# Task description
Copy all of the material below exactly, line for line.

[Data for locating words and elements]
----------------------------------------

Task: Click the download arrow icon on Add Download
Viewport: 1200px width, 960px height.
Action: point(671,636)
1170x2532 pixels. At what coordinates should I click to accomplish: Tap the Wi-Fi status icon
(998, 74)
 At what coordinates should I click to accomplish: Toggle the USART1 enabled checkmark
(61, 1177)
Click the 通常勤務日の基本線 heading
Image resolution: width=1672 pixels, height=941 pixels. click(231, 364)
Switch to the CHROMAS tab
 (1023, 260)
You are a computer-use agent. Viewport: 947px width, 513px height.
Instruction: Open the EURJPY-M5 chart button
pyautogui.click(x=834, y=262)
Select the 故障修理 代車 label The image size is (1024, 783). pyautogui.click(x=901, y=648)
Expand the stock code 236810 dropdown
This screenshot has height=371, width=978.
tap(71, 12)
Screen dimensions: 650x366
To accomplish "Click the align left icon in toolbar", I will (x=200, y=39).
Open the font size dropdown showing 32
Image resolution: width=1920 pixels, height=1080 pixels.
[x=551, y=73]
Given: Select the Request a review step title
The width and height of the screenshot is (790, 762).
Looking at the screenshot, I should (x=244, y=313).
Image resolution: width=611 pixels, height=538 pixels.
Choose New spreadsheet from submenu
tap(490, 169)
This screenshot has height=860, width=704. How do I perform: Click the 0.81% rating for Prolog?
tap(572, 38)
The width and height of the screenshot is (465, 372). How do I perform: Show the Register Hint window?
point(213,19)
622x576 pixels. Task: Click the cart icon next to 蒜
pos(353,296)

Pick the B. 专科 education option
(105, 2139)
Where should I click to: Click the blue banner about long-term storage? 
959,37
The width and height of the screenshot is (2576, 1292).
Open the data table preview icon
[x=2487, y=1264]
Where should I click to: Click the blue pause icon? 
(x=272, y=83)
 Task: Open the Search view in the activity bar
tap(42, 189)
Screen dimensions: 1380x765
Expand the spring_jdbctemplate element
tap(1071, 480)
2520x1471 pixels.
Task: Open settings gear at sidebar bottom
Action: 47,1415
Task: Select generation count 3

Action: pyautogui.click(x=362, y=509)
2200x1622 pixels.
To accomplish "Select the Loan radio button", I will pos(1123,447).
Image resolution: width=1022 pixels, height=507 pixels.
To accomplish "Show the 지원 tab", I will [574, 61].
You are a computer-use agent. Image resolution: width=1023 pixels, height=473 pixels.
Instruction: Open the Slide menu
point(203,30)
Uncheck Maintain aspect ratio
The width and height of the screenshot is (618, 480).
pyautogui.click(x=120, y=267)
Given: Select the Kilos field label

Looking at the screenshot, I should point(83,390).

----------------------------------------

# Written solution
Task: Click the download arrow icon on Add Download
Viewport: 1200px width, 960px height.
Action: point(671,636)
1170x2532 pixels. At what coordinates should I click to accomplish: Tap the Wi-Fi status icon
(998, 74)
 At what coordinates should I click to accomplish: Toggle the USART1 enabled checkmark
(61, 1177)
Click the 通常勤務日の基本線 heading
Image resolution: width=1672 pixels, height=941 pixels. click(231, 364)
Switch to the CHROMAS tab
 (1023, 260)
You are a computer-use agent. Viewport: 947px width, 513px height.
Instruction: Open the EURJPY-M5 chart button
pyautogui.click(x=834, y=262)
Select the 故障修理 代車 label The image size is (1024, 783). pyautogui.click(x=901, y=648)
Expand the stock code 236810 dropdown
This screenshot has height=371, width=978.
tap(71, 12)
Screen dimensions: 650x366
To accomplish "Click the align left icon in toolbar", I will (x=200, y=39).
Open the font size dropdown showing 32
Image resolution: width=1920 pixels, height=1080 pixels.
[x=551, y=73]
Given: Select the Request a review step title
The width and height of the screenshot is (790, 762).
Looking at the screenshot, I should (x=244, y=313).
Image resolution: width=611 pixels, height=538 pixels.
Choose New spreadsheet from submenu
tap(490, 169)
This screenshot has height=860, width=704. How do I perform: Click the 0.81% rating for Prolog?
tap(572, 38)
The width and height of the screenshot is (465, 372). How do I perform: Show the Register Hint window?
point(213,19)
622x576 pixels. Task: Click the cart icon next to 蒜
pos(353,296)

Pick the B. 专科 education option
(105, 2139)
Where should I click to: Click the blue banner about long-term storage? 
959,37
The width and height of the screenshot is (2576, 1292).
Open the data table preview icon
[x=2487, y=1264]
Where should I click to: Click the blue pause icon? 
(x=272, y=83)
 Task: Open the Search view in the activity bar
tap(42, 189)
Screen dimensions: 1380x765
Expand the spring_jdbctemplate element
tap(1071, 480)
2520x1471 pixels.
Task: Open settings gear at sidebar bottom
Action: 47,1415
Task: Select generation count 3

Action: pyautogui.click(x=362, y=509)
2200x1622 pixels.
To accomplish "Select the Loan radio button", I will pos(1123,447).
Image resolution: width=1022 pixels, height=507 pixels.
To accomplish "Show the 지원 tab", I will [574, 61].
You are a computer-use agent. Image resolution: width=1023 pixels, height=473 pixels.
Instruction: Open the Slide menu
point(203,30)
Uncheck Maintain aspect ratio
The width and height of the screenshot is (618, 480).
pyautogui.click(x=120, y=267)
Given: Select the Kilos field label

Looking at the screenshot, I should point(83,390).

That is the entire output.